Esther’s Christmas

By Rev. Jim Riley

I first met Esther in the hospital.  Recurring benign lumps would appear in her arms that had to be removed.  I had a good time visiting with her because she wasn’t really sick.  She had friends in our church and once I asked her why she didn’t come to church.  She told me, “Some people thinks I’m a little coarse.”

She was a little coarse.  The place she lived a few miles out of town hadn’t seen paint in years, and the small, front porch was sagging.  The barns were in better shape.  There were still tree limbs strewn about her front yard and pastures from a tornado that had happened a couple of years before our family moved to the community. The tornado hadn’t damaged the buildings.

Esther loved her cattle.  She had seen enough years with strong cattle prices, that she was known to be quite wealthy.  She also owned some mining property in South Dakota that she had to go look after now and again.  She liked being a western woman in something of a rough and tumble sense and she could put me in mind of Calamity Jane.

The thing Esther loved to do with her money was to take long trips.  She enjoyed England with its royal traditions and its history.  She loved Australia even more.  She told me she loved to board the train in Sydney and travel to Perth just to watch the animals in the outback.  The kangaroos delighted her when she saw them as they fled from the train and ran through the open countryside.  Something she told me she liked even better was “traveling with the doctors, lawyers, bankers, and such types as taking those kinds of trips.”  She loved to tell them stories and keep them entertained with her smart remarks and ways of doing things.  I remember one time in our own town when she rode in the back of a pick-up dressed as a kangaroo for a community celebration.  She had a big time calling out to people who knew her.

Somebody told me that if I ever heard Esther play the piano, I would love it.  She could really pound out the tunes.  They also told me I would never get in the door of the house.  It was a big mess, and she didn’t want people to come.

One time when I saw Esther in the hospital, she was a little blue.  It was probably about a month before Christmas.  I mentioned Christmas because I thought it would be something to talk about.  She told me, “I just don’t get excited about Christmas.  Nobody thinks about me; I don’t think about them.  Nobody has ever brought me a box of cookies and such like they do other older people.”  I would have thought Esther would be offended if somebody did bring her a box of goodies as they did for other older people.

Esther went on, “And when we had that tornado a few years ago—they went and helped everybody around but me.  Nobody came to my house to pick up sticks and branches.  They don’t care, and I don’t care.  No, I don’t even like Christmas very much.  I lost my husband on Christmas day, so it has never meant very much after that.  It’s kind of a sad time.  I would just rather be out in my barn with the animals.”

That’s pretty much where we left the conversation.  I did leave the hospital with an idea.  The young adults would have their Christmas gathering at just about the right time to fix a box for Esther.  I thought it would bring her a little Christmas cheer.

After the young adults came back from caroling we settled back into a cozy living room with a tree and lights. We had more food than we needed with our cocoa. It felt good to swap tales about our kids and things that went on at school and Sunday school along with a little speculation about how the bowl games would come out.

★ ★ ★ ★

**Your tasks:**
1 – Do these statements agree with the story about Esther? (a) The tornado damaged the buildings at Esther's place. (b) Esther loved Australia more than England. (c) Esther's husband died on Christmas day. Answer yes or no for each, and quote the words that decide it.
2 – From the story about Esther, extract the part that begins at the words "Esther’s Christmas" and stops after "damaged the buildings.".
3 – In the story about Esther, what was she dressed as when she rode in the back of a pick-up for a community celebration?

**Dataset excerpt:**

★ ★ ★ ★

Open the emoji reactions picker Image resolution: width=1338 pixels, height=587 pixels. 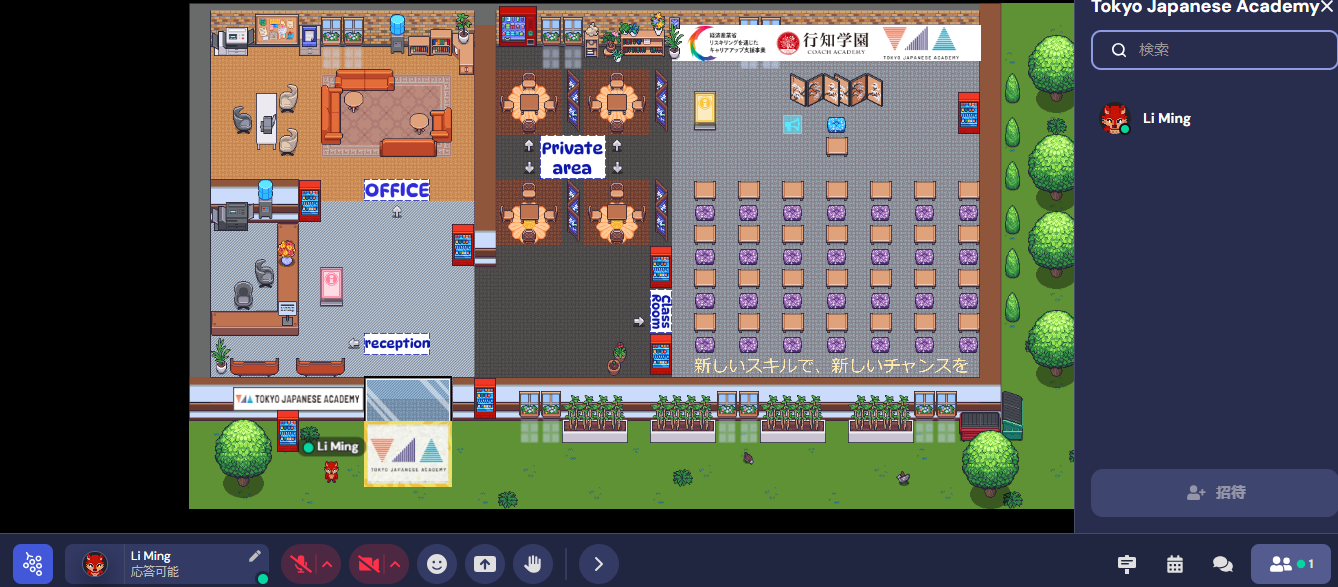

★ ★ ★ ★

**Answers to the exercises:**
1 –
(a) No: "The tornado hadn’t damaged the buildings."
(b) Yes: "She loved Australia even more."
(c) Yes: "I lost my husband on Christmas day"

2 –
Esther’s Christmas

By Rev. Jim Riley

I first met Esther in the hospital.  Recurring benign lumps would appear in her arms that had to be removed.  I had a good time visiting with her because she wasn’t really sick.  She had friends in our church and once I asked her why she didn’t come to church.  She told me, “Some people thinks I’m a little coarse.”

She was a little coarse.  The place she lived a few miles out of town hadn’t seen paint in years, and the small, front porch was sagging.  The barns were in better shape.  There were still tree limbs strewn about her front yard and pastures from a tornado that had happened a couple of years before our family moved to the community. The tornado hadn’t damaged the buildings.

3 – A kangaroo.